И вдруг одна из визжащих девчонок-подростков подлетает и нагло так, по-свойски, начинает допрос, в полнейшей уверенности своего права, некоей правомочности своей на проведение дознания:
    – «Дядя, а сколько тебе лет?»
    Понимая, что от этих зарвавшихся, не вполне осознающих себя тварек можно ожидать чего угодно, любой провокации, намеренно медленно и спокойно отвечаю:
     – «Знаешь, девонька, я так давно живу на земле, что ещё помню людей…»
Заморгала, захлопала густокрашеными ресницами!
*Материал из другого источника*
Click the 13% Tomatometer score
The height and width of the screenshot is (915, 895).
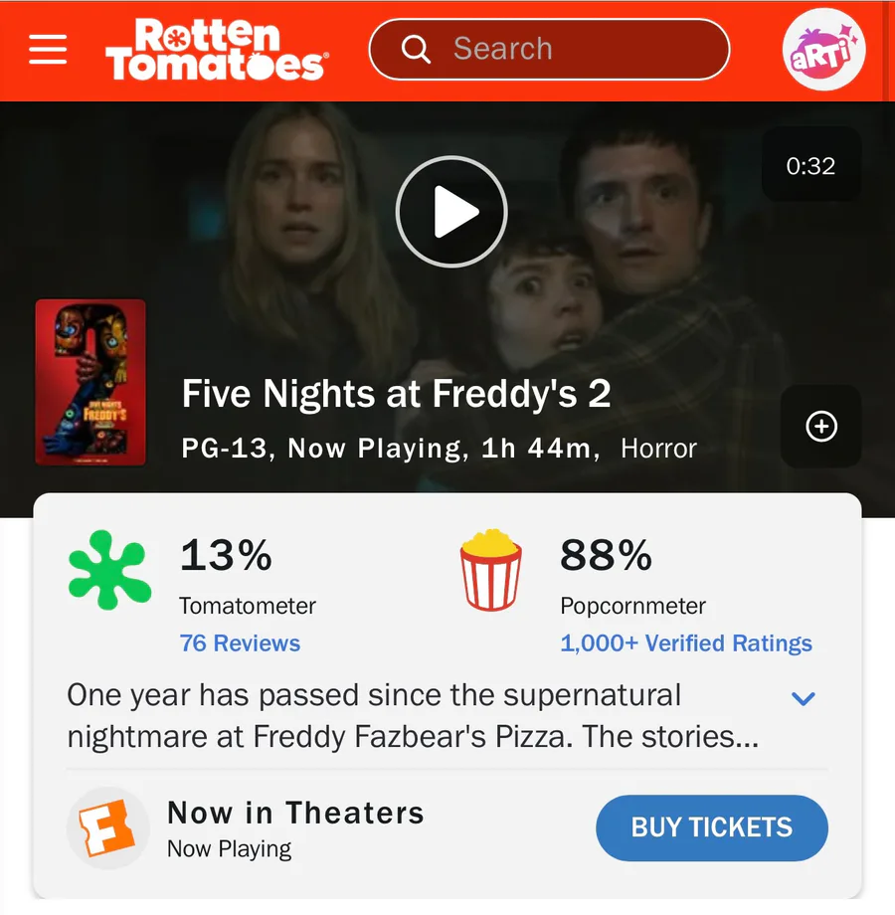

Сбил спесь. Хорошо. Древний человек, однако.
     – «А кто же мы тогда?» – в изумлёнии отступает.
     – «Кто вы такие?.. А – мухи! Мухи, попавшие в паутину, и жужжащие, барахтающиеся там. Вас ещё только обволакивают в нежный кокон, и вы пока не замечаете этого, нежитесь покудова. Ещё не встретились с Главным Пауком, хозяином Сети. Ведь коли свита паутина, должен быть и тот, кто её свил, не так ли?»
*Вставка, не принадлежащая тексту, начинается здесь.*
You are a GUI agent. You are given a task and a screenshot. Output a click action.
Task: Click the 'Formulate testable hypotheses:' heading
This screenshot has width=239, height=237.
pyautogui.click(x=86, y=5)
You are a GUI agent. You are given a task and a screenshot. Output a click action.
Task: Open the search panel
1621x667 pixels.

    – «Та-ак… наверно…» – ещё больше растеряна. Хорошо! Сбиваю спесь.
    – «А если так, то вы лишь теперь думаете, что айфоны и гаджеты, втянувшие во всемирную паутину, самое ценное в жизни, ценнее дружбы, родителей, всего! Да за новый айфон, признайся, ты же готова подставить своего «товарища». Ничего личного, просто «для дела». А потом и Родину предать, как говорили прежде. Или просто обокрасть кого-то. – Маму, дядю, папу…
Айфон с интернетом хорош и безвреден. Это высшее!
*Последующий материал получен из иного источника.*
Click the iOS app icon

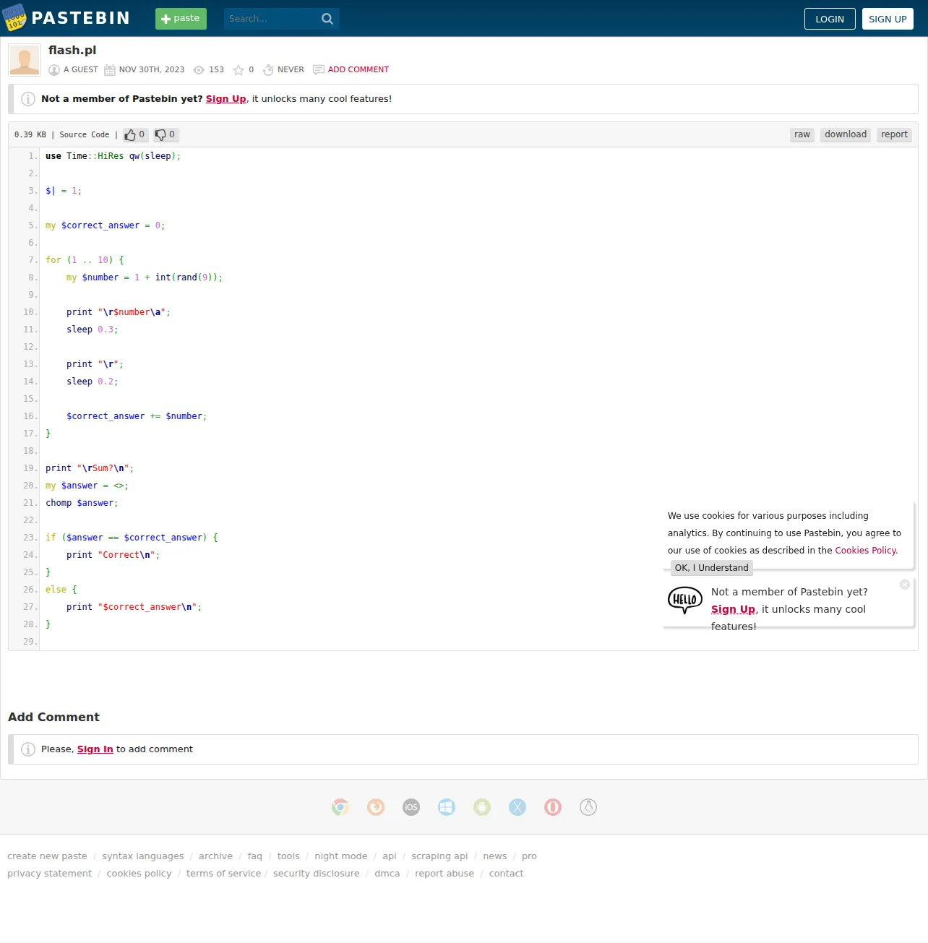[x=411, y=807]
Поймёте позже, что Пауку нужны не столько вы, юная кровь, молодые тела, из которых только бы и сосать свежую кровушку, сколько ваши бессмертные души. Он их высосет, и они утратят бессмертие… ты не думала о таком раскладе?»
     – «Не-е…»  – она уже всеръёз напугана дремучим дядей и отступает от меня всё дальше, к жужжащему молодняку, резвящемуся на «пауке» спортплощадки.
Паук  куполообразен, сплетён из железных труб, на которых они все там ловко кувыркаются, подтягиваются, и одновременно переругиваются по своим айфонам.   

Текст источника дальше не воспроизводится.